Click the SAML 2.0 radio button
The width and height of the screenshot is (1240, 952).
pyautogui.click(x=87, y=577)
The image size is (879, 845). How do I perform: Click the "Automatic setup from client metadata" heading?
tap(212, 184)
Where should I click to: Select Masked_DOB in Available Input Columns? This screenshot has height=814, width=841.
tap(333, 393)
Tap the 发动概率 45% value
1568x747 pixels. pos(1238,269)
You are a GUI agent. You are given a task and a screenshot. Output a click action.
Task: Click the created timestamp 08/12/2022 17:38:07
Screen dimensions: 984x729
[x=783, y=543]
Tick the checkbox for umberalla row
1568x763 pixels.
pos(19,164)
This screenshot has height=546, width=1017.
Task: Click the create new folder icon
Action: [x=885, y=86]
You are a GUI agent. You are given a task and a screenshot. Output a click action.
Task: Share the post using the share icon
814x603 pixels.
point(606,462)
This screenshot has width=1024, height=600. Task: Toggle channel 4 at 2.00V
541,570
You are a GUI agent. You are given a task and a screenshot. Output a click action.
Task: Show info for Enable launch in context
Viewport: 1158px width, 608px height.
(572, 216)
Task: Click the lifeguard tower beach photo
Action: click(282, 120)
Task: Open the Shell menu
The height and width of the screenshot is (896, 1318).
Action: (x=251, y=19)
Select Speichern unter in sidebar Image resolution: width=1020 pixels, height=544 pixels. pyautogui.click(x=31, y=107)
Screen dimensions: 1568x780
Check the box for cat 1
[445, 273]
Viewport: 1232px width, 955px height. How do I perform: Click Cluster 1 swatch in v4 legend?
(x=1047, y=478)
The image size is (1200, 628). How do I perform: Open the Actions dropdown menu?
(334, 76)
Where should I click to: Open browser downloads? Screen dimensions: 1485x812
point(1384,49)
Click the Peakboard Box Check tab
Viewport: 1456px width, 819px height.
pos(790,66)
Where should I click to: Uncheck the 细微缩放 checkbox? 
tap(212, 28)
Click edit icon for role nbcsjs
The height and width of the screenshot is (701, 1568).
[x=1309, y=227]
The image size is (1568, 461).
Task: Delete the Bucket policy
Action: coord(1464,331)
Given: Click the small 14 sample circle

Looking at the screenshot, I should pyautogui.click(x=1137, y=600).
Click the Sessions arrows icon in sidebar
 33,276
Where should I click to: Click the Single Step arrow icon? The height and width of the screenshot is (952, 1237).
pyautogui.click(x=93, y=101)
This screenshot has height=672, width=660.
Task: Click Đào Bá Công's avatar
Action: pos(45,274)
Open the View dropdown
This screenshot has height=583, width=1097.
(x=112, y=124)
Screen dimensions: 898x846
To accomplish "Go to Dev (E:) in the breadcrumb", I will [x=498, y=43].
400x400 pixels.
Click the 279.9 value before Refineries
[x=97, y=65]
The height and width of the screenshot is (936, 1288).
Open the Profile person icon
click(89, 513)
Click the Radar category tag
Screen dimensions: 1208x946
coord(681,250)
● ● ●
# Task to carry out:
Copy the data above exactly. Every line must be included.

# Response to the exercise:
Click the SAML 2.0 radio button
The width and height of the screenshot is (1240, 952).
pyautogui.click(x=87, y=577)
The image size is (879, 845). How do I perform: Click the "Automatic setup from client metadata" heading?
tap(212, 184)
Where should I click to: Select Masked_DOB in Available Input Columns? This screenshot has height=814, width=841.
tap(333, 393)
Tap the 发动概率 45% value
1568x747 pixels. pos(1238,269)
You are a GUI agent. You are given a task and a screenshot. Output a click action.
Task: Click the created timestamp 08/12/2022 17:38:07
Screen dimensions: 984x729
[x=783, y=543]
Tick the checkbox for umberalla row
1568x763 pixels.
pos(19,164)
This screenshot has height=546, width=1017.
Task: Click the create new folder icon
Action: [x=885, y=86]
You are a GUI agent. You are given a task and a screenshot. Output a click action.
Task: Share the post using the share icon
814x603 pixels.
point(606,462)
This screenshot has width=1024, height=600. Task: Toggle channel 4 at 2.00V
541,570
You are a GUI agent. You are given a task and a screenshot. Output a click action.
Task: Show info for Enable launch in context
Viewport: 1158px width, 608px height.
(572, 216)
Task: Click the lifeguard tower beach photo
Action: click(282, 120)
Task: Open the Shell menu
The height and width of the screenshot is (896, 1318).
Action: (x=251, y=19)
Select Speichern unter in sidebar Image resolution: width=1020 pixels, height=544 pixels. pyautogui.click(x=31, y=107)
Screen dimensions: 1568x780
Check the box for cat 1
[445, 273]
Viewport: 1232px width, 955px height. How do I perform: Click Cluster 1 swatch in v4 legend?
(x=1047, y=478)
The image size is (1200, 628). How do I perform: Open the Actions dropdown menu?
(334, 76)
Where should I click to: Open browser downloads? Screen dimensions: 1485x812
point(1384,49)
Click the Peakboard Box Check tab
Viewport: 1456px width, 819px height.
pos(790,66)
Where should I click to: Uncheck the 细微缩放 checkbox? 
tap(212, 28)
Click edit icon for role nbcsjs
The height and width of the screenshot is (701, 1568).
[x=1309, y=227]
The image size is (1568, 461).
Task: Delete the Bucket policy
Action: coord(1464,331)
Given: Click the small 14 sample circle

Looking at the screenshot, I should pyautogui.click(x=1137, y=600).
Click the Sessions arrows icon in sidebar
 33,276
Where should I click to: Click the Single Step arrow icon? The height and width of the screenshot is (952, 1237).
pyautogui.click(x=93, y=101)
This screenshot has height=672, width=660.
Task: Click Đào Bá Công's avatar
Action: pos(45,274)
Open the View dropdown
This screenshot has height=583, width=1097.
(x=112, y=124)
Screen dimensions: 898x846
To accomplish "Go to Dev (E:) in the breadcrumb", I will [x=498, y=43].
400x400 pixels.
Click the 279.9 value before Refineries
[x=97, y=65]
The height and width of the screenshot is (936, 1288).
Open the Profile person icon
click(89, 513)
Click the Radar category tag
Screen dimensions: 1208x946
coord(681,250)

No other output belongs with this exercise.